- What to do
Update the listing below so that every "chevron" becomes "arrow", leaving everything else as it is.

Element lookup listing
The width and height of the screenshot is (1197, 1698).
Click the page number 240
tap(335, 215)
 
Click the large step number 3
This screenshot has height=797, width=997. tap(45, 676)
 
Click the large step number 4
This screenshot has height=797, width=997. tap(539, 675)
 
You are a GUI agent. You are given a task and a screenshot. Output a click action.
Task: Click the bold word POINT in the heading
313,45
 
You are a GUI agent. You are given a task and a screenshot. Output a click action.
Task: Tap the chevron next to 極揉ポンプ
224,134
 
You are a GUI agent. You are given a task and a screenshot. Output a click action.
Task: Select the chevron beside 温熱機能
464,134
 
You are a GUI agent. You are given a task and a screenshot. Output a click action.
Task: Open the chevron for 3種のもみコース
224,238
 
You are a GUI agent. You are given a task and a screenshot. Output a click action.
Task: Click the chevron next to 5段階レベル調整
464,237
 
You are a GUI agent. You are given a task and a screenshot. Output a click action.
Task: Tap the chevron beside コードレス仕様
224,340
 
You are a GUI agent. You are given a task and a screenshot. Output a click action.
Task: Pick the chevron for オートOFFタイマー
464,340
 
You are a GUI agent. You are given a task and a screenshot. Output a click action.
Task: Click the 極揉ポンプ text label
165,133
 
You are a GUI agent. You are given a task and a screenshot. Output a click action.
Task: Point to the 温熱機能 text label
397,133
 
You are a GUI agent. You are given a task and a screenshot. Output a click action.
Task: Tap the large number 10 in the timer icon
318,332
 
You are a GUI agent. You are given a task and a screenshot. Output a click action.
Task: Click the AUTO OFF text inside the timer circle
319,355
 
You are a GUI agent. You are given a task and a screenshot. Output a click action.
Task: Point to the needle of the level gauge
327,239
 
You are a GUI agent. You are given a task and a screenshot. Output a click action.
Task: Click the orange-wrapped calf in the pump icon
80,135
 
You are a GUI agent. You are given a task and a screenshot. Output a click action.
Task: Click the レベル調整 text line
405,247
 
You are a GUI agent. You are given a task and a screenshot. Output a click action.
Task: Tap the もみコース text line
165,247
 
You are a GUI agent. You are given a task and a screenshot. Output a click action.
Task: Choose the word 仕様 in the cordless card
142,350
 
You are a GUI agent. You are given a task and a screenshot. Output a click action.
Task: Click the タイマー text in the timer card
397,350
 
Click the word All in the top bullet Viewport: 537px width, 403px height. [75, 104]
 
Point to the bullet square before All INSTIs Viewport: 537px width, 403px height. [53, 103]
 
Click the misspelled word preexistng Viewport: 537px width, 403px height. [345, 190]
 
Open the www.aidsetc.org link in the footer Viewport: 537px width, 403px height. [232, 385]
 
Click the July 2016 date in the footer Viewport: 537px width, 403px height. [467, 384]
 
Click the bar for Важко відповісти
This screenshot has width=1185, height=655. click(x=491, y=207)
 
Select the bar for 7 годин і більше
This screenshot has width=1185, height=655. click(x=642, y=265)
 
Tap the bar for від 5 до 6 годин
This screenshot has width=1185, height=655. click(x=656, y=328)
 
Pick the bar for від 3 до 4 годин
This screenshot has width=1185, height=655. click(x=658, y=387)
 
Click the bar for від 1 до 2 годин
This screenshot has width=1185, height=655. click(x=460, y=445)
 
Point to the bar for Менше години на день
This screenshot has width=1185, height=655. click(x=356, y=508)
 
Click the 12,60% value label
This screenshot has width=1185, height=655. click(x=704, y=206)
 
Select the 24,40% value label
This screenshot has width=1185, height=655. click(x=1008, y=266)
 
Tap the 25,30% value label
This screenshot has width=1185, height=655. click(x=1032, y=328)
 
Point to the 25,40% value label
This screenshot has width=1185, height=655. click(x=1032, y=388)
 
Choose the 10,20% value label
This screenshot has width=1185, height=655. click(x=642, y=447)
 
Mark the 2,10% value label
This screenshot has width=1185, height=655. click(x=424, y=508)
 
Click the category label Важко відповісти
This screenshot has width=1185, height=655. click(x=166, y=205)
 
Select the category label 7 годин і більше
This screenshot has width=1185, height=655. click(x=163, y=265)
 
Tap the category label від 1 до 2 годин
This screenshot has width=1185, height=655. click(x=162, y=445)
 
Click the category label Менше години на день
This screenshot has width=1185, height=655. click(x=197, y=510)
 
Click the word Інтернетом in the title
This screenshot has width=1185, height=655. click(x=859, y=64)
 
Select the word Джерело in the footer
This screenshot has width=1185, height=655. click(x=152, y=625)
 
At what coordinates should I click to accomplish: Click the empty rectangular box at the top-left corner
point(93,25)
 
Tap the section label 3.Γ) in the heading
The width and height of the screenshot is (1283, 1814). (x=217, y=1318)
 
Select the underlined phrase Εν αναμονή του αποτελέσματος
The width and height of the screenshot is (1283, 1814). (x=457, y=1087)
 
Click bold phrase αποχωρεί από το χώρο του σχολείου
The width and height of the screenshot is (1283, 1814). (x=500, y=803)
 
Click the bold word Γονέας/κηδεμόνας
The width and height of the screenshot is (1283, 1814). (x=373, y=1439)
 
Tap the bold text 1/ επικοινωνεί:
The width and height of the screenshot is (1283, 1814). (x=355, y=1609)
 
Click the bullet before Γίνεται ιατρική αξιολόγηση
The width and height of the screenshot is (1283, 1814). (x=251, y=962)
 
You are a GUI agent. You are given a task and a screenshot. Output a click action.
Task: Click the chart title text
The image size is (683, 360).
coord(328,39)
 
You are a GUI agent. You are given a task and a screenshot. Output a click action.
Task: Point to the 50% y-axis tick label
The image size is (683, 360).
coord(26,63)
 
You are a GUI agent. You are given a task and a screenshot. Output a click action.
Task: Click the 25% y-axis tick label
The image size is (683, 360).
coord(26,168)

- Response for this exercise
The width and height of the screenshot is (1197, 1698).
Click the page number 240
tap(335, 215)
 
Click the large step number 3
This screenshot has height=797, width=997. tap(45, 676)
 
Click the large step number 4
This screenshot has height=797, width=997. tap(539, 675)
 
You are a GUI agent. You are given a task and a screenshot. Output a click action.
Task: Click the bold word POINT in the heading
313,45
 
You are a GUI agent. You are given a task and a screenshot. Output a click action.
Task: Tap the arrow next to 極揉ポンプ
224,134
 
You are a GUI agent. You are given a task and a screenshot. Output a click action.
Task: Select the arrow beside 温熱機能
464,134
 
You are a GUI agent. You are given a task and a screenshot. Output a click action.
Task: Open the arrow for 3種のもみコース
224,238
 
You are a GUI agent. You are given a task and a screenshot. Output a click action.
Task: Click the arrow next to 5段階レベル調整
464,237
 
You are a GUI agent. You are given a task and a screenshot. Output a click action.
Task: Tap the arrow beside コードレス仕様
224,340
 
You are a GUI agent. You are given a task and a screenshot. Output a click action.
Task: Pick the arrow for オートOFFタイマー
464,340
 
You are a GUI agent. You are given a task and a screenshot. Output a click action.
Task: Click the 極揉ポンプ text label
165,133
 
You are a GUI agent. You are given a task and a screenshot. Output a click action.
Task: Point to the 温熱機能 text label
397,133
 
You are a GUI agent. You are given a task and a screenshot. Output a click action.
Task: Tap the large number 10 in the timer icon
318,332
 
You are a GUI agent. You are given a task and a screenshot. Output a click action.
Task: Click the AUTO OFF text inside the timer circle
319,355
 
You are a GUI agent. You are given a task and a screenshot. Output a click action.
Task: Point to the needle of the level gauge
327,239
 
You are a GUI agent. You are given a task and a screenshot. Output a click action.
Task: Click the orange-wrapped calf in the pump icon
80,135
 
You are a GUI agent. You are given a task and a screenshot. Output a click action.
Task: Click the レベル調整 text line
405,247
 
You are a GUI agent. You are given a task and a screenshot. Output a click action.
Task: Tap the もみコース text line
165,247
 
You are a GUI agent. You are given a task and a screenshot. Output a click action.
Task: Choose the word 仕様 in the cordless card
142,350
 
You are a GUI agent. You are given a task and a screenshot. Output a click action.
Task: Click the タイマー text in the timer card
397,350
 
Click the word All in the top bullet Viewport: 537px width, 403px height. [75, 104]
 
Point to the bullet square before All INSTIs Viewport: 537px width, 403px height. [53, 103]
 
Click the misspelled word preexistng Viewport: 537px width, 403px height. [345, 190]
 
Open the www.aidsetc.org link in the footer Viewport: 537px width, 403px height. [232, 385]
 
Click the July 2016 date in the footer Viewport: 537px width, 403px height. [467, 384]
 
Click the bar for Важко відповісти
This screenshot has width=1185, height=655. click(x=491, y=207)
 
Select the bar for 7 годин і більше
This screenshot has width=1185, height=655. click(x=642, y=265)
 
Tap the bar for від 5 до 6 годин
This screenshot has width=1185, height=655. click(x=656, y=328)
 
Pick the bar for від 3 до 4 годин
This screenshot has width=1185, height=655. click(x=658, y=387)
 
Click the bar for від 1 до 2 годин
This screenshot has width=1185, height=655. click(x=460, y=445)
 
Point to the bar for Менше години на день
This screenshot has width=1185, height=655. click(x=356, y=508)
 
Click the 12,60% value label
This screenshot has width=1185, height=655. click(x=704, y=206)
 
Select the 24,40% value label
This screenshot has width=1185, height=655. click(x=1008, y=266)
 
Tap the 25,30% value label
This screenshot has width=1185, height=655. click(x=1032, y=328)
 
Point to the 25,40% value label
This screenshot has width=1185, height=655. click(x=1032, y=388)
 
Choose the 10,20% value label
This screenshot has width=1185, height=655. click(x=642, y=447)
 
Mark the 2,10% value label
This screenshot has width=1185, height=655. click(x=424, y=508)
 
Click the category label Важко відповісти
This screenshot has width=1185, height=655. click(x=166, y=205)
 
Select the category label 7 годин і більше
This screenshot has width=1185, height=655. click(x=163, y=265)
 
Tap the category label від 1 до 2 годин
This screenshot has width=1185, height=655. click(x=162, y=445)
 
Click the category label Менше години на день
This screenshot has width=1185, height=655. click(x=197, y=510)
 
Click the word Інтернетом in the title
This screenshot has width=1185, height=655. click(x=859, y=64)
 
Select the word Джерело in the footer
This screenshot has width=1185, height=655. click(x=152, y=625)
 
At what coordinates should I click to accomplish: Click the empty rectangular box at the top-left corner
point(93,25)
 
Tap the section label 3.Γ) in the heading
The width and height of the screenshot is (1283, 1814). (x=217, y=1318)
 
Select the underlined phrase Εν αναμονή του αποτελέσματος
The width and height of the screenshot is (1283, 1814). (x=457, y=1087)
 
Click bold phrase αποχωρεί από το χώρο του σχολείου
The width and height of the screenshot is (1283, 1814). (x=500, y=803)
 
Click the bold word Γονέας/κηδεμόνας
The width and height of the screenshot is (1283, 1814). (x=373, y=1439)
 
Tap the bold text 1/ επικοινωνεί:
The width and height of the screenshot is (1283, 1814). (x=355, y=1609)
 
Click the bullet before Γίνεται ιατρική αξιολόγηση
The width and height of the screenshot is (1283, 1814). (x=251, y=962)
 
You are a GUI agent. You are given a task and a screenshot. Output a click action.
Task: Click the chart title text
The image size is (683, 360).
coord(328,39)
 
You are a GUI agent. You are given a task and a screenshot. Output a click action.
Task: Point to the 50% y-axis tick label
The image size is (683, 360).
coord(26,63)
 
You are a GUI agent. You are given a task and a screenshot. Output a click action.
Task: Click the 25% y-axis tick label
The image size is (683, 360).
coord(26,168)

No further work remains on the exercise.